Remove the roast to a platter or suitable work surface. You may notice that you missed a spot here and there–this is where a propane torch comes in handy!

Do not attempt to remove the string intact–use scissors to cut it off. This may also remove a little bit of the crust–the cost of doing business. Use the torch to sear as needed–no one will be the wiser! The roast below was also processed at 129 F/54 C.

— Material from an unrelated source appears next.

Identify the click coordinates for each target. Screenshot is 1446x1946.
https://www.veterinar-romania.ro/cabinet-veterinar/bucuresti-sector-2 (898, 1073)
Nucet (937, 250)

This makes a festive presentation, and it’s great for taking pictures. One wonders how the carving might be continued at the table without making a gigantic mess, so I usually carve and plate in the kitchen. Here is an example served with assorted vegetables, a bell pepper brochette, and the pesto described in the ingredients section. There are also a few drops of a natural gravy made from juices from the bag after they were filtered with a little demi-glace. On the right hand side is a small pool of rosemary gastrique. The picture below was processed at

132 F/55 C.

After years of friendship, you learn who likes their sauces on the side and how people like their lamb cooked–some prefer their lamb to be rare just like many people like their beef. This lamb was processed at

129 F/54 C for 12 hours

When I worked in hotels, most people ordered their lamb “medium,” but, honestly, without sous vide, it is difficult to cook a lamb leg to 129 F/54 C, and usually ends up getting served well done. People rarely object to this, unlike they might if they ordered Prime rib. Here is a plattered leg that we processed at 140F/60C:

Whatever you do, and however you serve your lamb, remember that I said ENJOY!

Norm King







Even though we like to call it "Spring Lamb," anyone who has seen "that movie" knows that sheep are born in the spring and slaughtered in the fall. The seasons in the southern hemisphere are reversed from ours, so lamb's availability is no longer limited to one season or another. Australia and New Zealand are producing a high quality product, somewhat smaller than their American cousins but equally wholesome and delicious.
This recipe departs somewhat from the traditional rosemary/mint version by substituting an Argentine inspired pesto with baby kale, spinach, and chard. We will not call it chimichurri, although the comparison is unavoidable. Roasted root vegetables appear around the edges.